Je lui relate ensuite les sept ans passés à la Légion étrangère. Ce qu’elle a forgé de mon mental et de mon corps. Ce qu’elle m’a donné en me laissant me plonger dans les études durant mon temps libre. Ce qu’elle m’a pris aussi et ce serment que je m’étais fait. Puis, ces trois autres années durant lesquelles je louais mes services à de fortunées femmes en mal de contact humain. Une vie de déchéance que j’ai poursuivie au milieu de déserts brûlants, jusqu’au jour où un camion, toutes portières ouvertes, n’attendait qu’une chose : que je me serve. Je ne sais pas pourquoi, mais je n’ai pas résisté.

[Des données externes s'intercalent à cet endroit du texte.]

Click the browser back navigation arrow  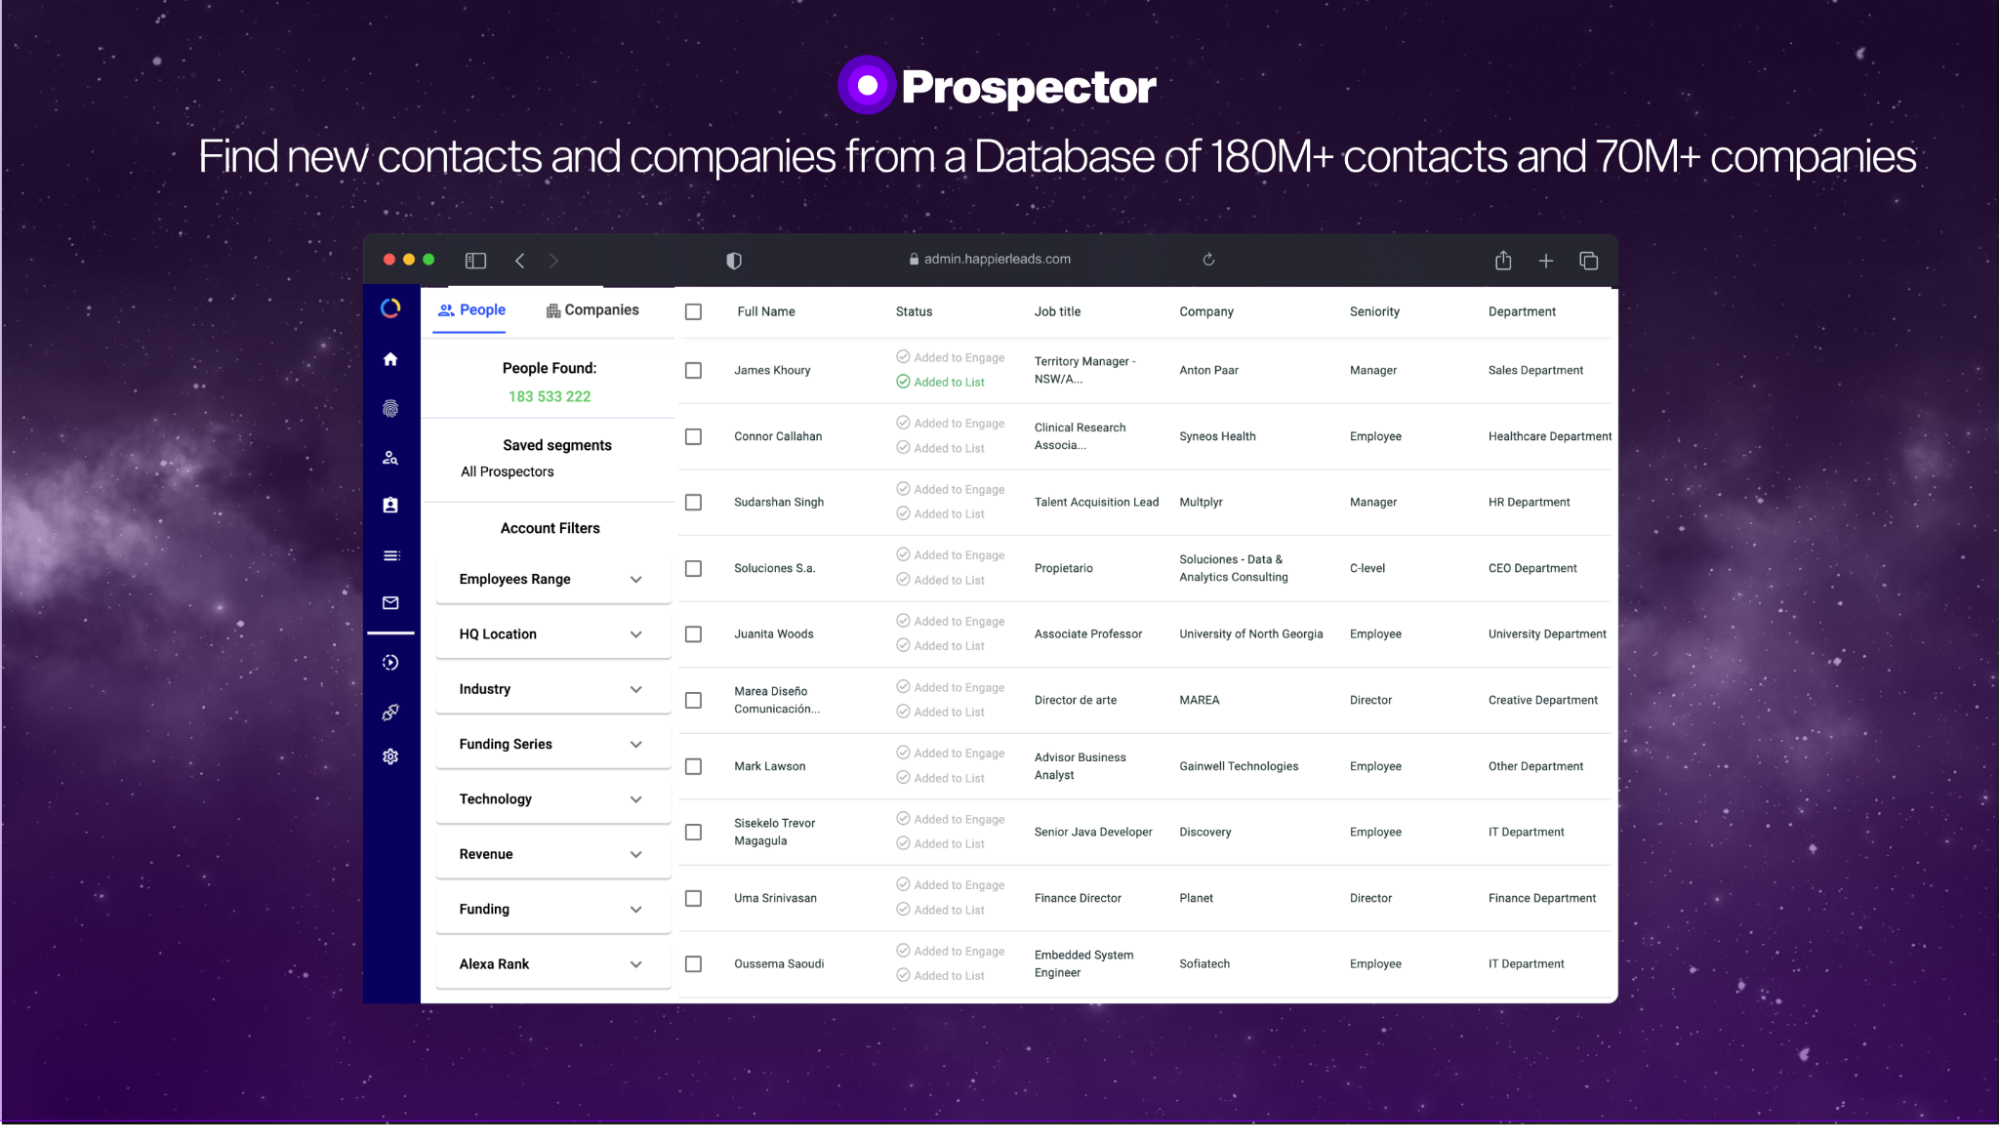519,259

Ces derniers mots zèbrent d’un sourire la bouche de Les Yeux Bleus. J’y pose un baiser puis me lève pour m’accouder sur le garde-corps en bois. Mon regard se perd sur l’invisible. Je me sens léger, comme débarrassé de la moitié d’un fardeau devenu trop lourd. La charge partagée creuse un sillon moins profond dans lequel planter l’avenir est plus facile. Pour la première fois, une personne sait tout de moi… plus que mes parents. Mes pensées s’égarent sur le temps que je ne leur ai pas consacré.

Où sont-ils, que deviennent-ils ?

M’ont-ils oublié ?

Je me rends compte maintenant combien ils me manquent.

Une main entoure mon bras, puis une tête s’appuie contre sur mon épaule.

Tu penses à eux ? me demande Les Yeux Bleus.

Oui, comme toi.

– … Tu sais, je n’ai pas terminé mon histoire.

Tu veux un peu plus de vin ?

Je vais en avoir besoin.

Le vin, au lieu de m’enivrer, me permet au contraire de scruter avec encore plus de netteté ce qui s’est passé ensuite, de constater le naufrage de ma famille. Comme un chercheur au-dessus d’un microscope, je comptabilise les dommages collatéraux.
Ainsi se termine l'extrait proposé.